▶ [SHORT PROBLEM]: Copy the lines word for word, starting with the line containing "Open the View by Popularity dropdown" and going on through the line containing "Instruction: Refresh the case". Omit the pictures from your answer.
* begin RECORDS FOR THIS TASK *
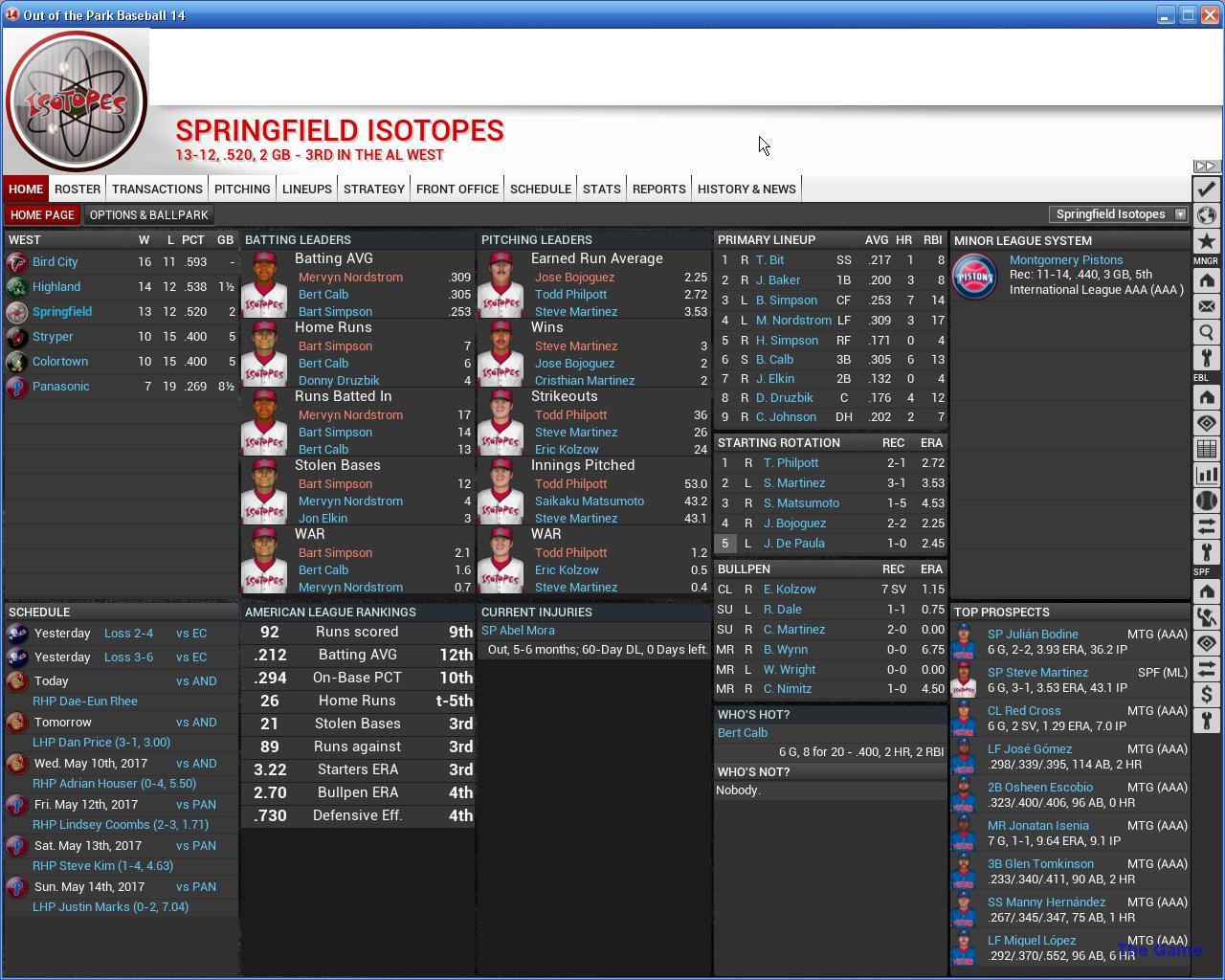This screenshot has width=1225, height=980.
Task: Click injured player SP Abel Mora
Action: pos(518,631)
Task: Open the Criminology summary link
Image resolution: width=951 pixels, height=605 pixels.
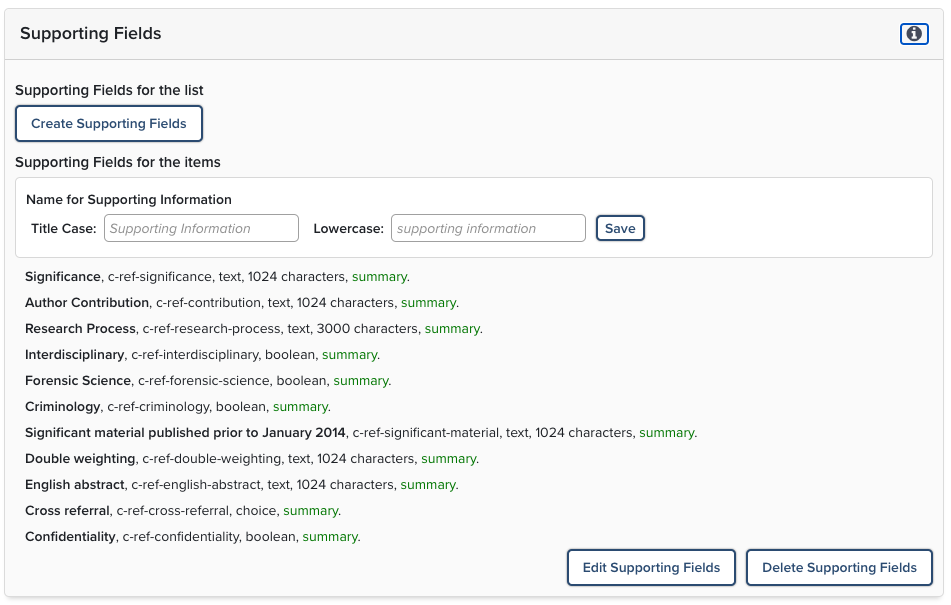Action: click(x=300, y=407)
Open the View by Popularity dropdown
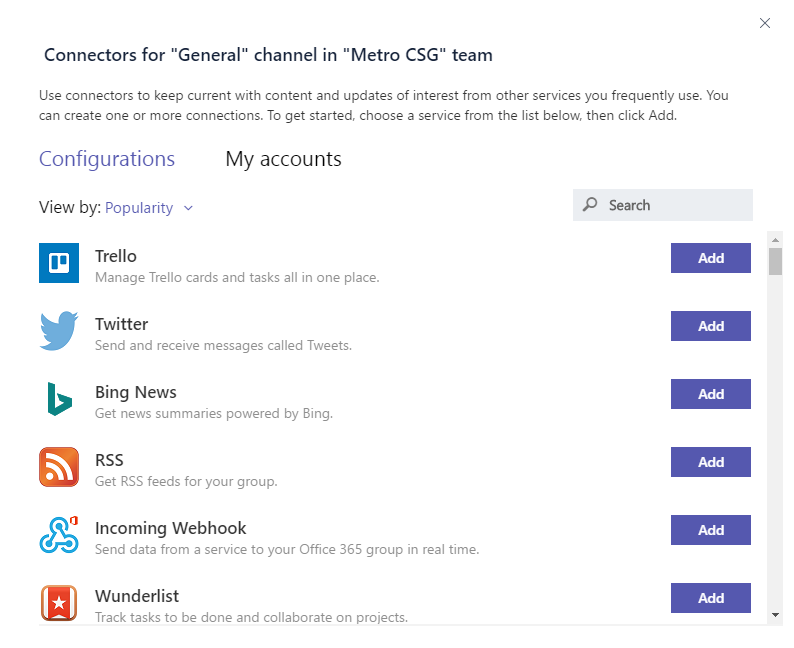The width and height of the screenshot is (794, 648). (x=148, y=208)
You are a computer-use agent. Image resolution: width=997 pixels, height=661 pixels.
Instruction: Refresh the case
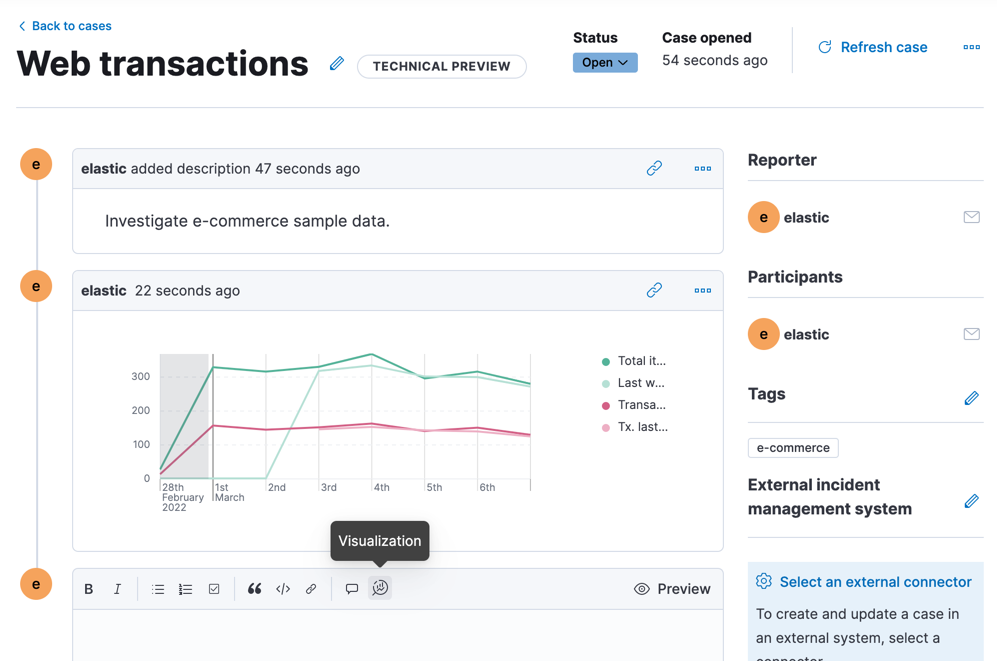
* end RECORDS FOR THIS TASK *
* begin RECORDS FOR THIS TASK *
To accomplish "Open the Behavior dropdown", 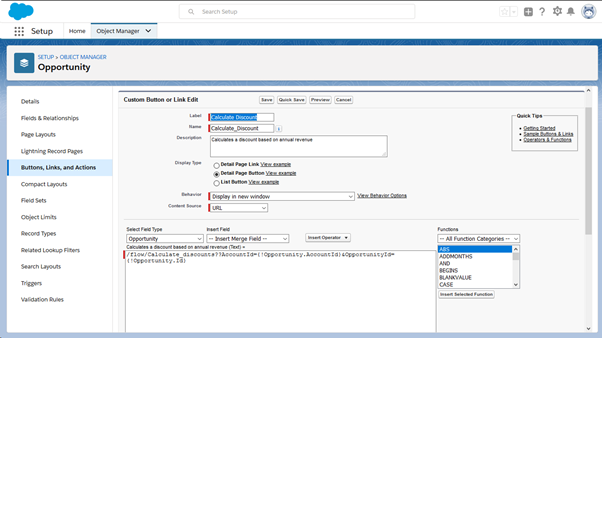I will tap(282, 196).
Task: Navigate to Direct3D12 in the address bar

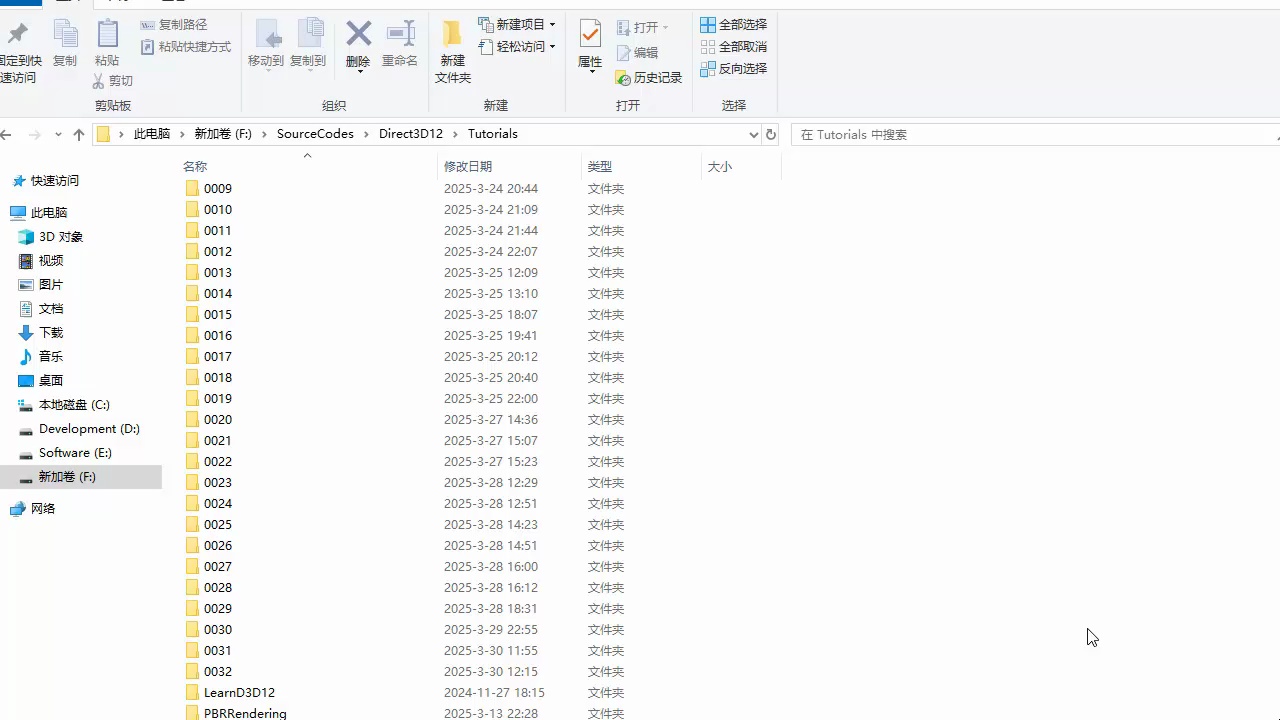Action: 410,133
* end RECORDS FOR THIS TASK *
▶ [SOLUTION FOR THIS TASK]:
Open the View by Popularity dropdown
The width and height of the screenshot is (794, 648). (x=148, y=208)
You are a computer-use agent. Image resolution: width=997 pixels, height=661 pixels.
Instruction: Refresh the case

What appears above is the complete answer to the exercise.